Using Nodejs, Docker, and WebSockets
Today, collaborative programming environments that run in the browser have become more popular than ever. A huge reason for their popularity is that they are effective for remote technical interviews. With these platforms, a candidate’s programming ability can be gauged more accurately than with just a phone interview alone and before planning an onsite interview.
Moreover, having such an environment removes any set-up necessary for pair-programming. It caters to the need for remote developers to be able to start pair-programming right away.
Currently, the two largest platforms are Repl.it and Coderpad.io. If you haven’t noticed, Repl.it recently announced the launch of Multiplayer. It enables multiple users to collaborate in the same IDE or terminal interface.
We built SpaceCraft during the same period.
SpaceCraft is an in-browser REPL (Read-Evaluate-Print-Loop) that enables collaboration between users. A REPL is an interactive programming environment. It takes user inputs, evaluates them, and returns the result to the user. Our solution is an open-source alternative built from scratch using Node.js, Docker, and WebSockets.
This article details our journey in building SpaceCraft. It highlights the challenges we faced and presents the trade-offs and benefits of each solution we chose.
We hope that by the end, you’ll know how to build your own collaborative REPL. You’ll also understand the engineering concepts involved in constructing such a system.
You can also read our more in-depth case study here.
Meet The Team
Before we get started, we’d like you to meet the three software engineers behind SpaceCraft:
We built SpaceCraft remotely by working together across the United States. Please don’t hesitate to get in touch if you have questions, or are interested in talking about software engineering:
Building SpaceCraft as an Open-Source Alternative
We have used a collaborative pair-programming platform such as Coderpad.io. Yet we were curious to see if there are any open-source alternative. We are also hoping to find one that didn’t require sign-up so that users could start coding right away. To our surprise, we found none. By building an open-sourced version, we encourage others to develop and deploy a collaborative REPL of their own.

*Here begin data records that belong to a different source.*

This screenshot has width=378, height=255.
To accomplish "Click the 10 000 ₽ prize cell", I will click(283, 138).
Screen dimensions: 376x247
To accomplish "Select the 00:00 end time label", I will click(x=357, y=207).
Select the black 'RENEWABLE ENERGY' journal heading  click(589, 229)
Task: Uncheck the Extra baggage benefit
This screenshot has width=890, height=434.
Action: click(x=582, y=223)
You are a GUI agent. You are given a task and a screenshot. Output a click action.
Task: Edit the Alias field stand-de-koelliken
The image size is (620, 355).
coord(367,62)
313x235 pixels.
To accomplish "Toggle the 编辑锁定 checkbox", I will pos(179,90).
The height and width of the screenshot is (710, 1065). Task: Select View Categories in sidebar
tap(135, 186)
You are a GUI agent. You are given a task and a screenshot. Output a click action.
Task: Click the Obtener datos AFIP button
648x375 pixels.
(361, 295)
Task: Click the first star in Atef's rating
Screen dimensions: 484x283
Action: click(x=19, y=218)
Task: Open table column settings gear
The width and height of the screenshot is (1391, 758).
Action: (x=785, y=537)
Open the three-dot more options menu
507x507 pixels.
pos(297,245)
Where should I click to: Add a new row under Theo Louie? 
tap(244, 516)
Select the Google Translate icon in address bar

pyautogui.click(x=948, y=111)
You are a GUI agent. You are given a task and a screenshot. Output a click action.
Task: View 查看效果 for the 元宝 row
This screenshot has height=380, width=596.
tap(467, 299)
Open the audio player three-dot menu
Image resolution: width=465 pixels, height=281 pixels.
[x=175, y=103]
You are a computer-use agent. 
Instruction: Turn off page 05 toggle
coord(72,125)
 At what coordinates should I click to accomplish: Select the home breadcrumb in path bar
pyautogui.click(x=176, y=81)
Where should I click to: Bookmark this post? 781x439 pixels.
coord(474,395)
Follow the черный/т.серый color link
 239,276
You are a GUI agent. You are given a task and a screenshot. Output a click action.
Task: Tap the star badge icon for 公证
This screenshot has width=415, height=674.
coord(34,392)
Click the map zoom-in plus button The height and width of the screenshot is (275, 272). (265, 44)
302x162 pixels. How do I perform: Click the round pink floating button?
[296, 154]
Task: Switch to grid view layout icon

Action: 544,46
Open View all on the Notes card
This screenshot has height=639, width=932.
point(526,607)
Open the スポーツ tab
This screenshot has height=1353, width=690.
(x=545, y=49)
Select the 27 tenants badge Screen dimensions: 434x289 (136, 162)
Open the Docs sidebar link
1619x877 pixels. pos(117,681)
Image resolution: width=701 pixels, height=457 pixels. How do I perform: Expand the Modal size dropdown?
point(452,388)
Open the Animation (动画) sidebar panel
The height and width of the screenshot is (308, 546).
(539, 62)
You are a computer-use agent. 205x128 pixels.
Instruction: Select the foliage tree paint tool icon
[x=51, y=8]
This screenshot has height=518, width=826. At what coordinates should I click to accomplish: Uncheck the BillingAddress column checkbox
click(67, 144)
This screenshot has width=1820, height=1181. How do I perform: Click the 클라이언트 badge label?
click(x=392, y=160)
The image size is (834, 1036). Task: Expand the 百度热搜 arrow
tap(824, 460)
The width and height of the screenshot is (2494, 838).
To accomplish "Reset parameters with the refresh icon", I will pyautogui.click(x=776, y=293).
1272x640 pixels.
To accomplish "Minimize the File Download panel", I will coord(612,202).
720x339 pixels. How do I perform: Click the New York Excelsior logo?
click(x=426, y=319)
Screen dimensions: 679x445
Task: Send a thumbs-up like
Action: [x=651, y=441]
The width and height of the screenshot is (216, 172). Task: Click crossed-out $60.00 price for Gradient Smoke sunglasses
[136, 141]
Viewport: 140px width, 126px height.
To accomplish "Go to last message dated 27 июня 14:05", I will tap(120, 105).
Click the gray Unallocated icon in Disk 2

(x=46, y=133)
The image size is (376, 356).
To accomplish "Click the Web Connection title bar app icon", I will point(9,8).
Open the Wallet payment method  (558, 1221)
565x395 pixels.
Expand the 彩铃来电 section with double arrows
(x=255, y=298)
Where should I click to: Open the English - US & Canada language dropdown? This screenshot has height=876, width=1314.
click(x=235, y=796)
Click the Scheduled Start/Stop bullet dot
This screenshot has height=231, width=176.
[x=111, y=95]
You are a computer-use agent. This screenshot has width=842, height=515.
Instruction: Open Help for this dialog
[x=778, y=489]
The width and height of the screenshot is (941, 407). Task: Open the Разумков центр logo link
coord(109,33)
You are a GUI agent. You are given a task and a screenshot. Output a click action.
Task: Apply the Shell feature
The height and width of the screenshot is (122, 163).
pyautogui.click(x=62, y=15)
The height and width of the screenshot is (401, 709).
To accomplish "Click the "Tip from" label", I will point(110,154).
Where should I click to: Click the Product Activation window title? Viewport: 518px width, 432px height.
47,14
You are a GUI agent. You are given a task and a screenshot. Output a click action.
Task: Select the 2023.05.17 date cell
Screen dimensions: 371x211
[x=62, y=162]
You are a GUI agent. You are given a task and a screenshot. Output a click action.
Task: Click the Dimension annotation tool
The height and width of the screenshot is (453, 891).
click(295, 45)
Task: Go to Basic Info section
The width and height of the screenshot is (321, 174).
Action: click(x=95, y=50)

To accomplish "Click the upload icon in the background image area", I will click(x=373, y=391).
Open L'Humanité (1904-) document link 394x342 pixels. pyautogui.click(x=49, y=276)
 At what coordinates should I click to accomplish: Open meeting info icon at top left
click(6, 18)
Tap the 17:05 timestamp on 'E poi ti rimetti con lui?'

Our goal was to provide users with a choice of languages to code in. We present them both a terminal-like REPL and text editor to write and evaluate their code. We also wanted users to invite others to join their session to collaborate. As you might imagine, building such a system brings several interesting engineering challenges:
- Building a REPL that evaluates code in multiple languages.
- Synchronizing the displays among all collaborating users in real-time.
- Preventing any user-entered malicious code from affecting our system.
- Scaling our application to enable multiple users sessions.
Let’s dive into each challenge and explore the ways we tackled them.
Building a REPL
Building a functioning REPL is the core component of our project. We can separate the REPL component into two parts:
- The front-end terminal interface
- The back-end mechanism that interacts with the REPL program
Creating the User Interface
When a user hits Enter in the terminal interface or the Run button on the text editor, their code is sent to our server for evaluation. Evaluation output will then be sent back and displayed in the terminal.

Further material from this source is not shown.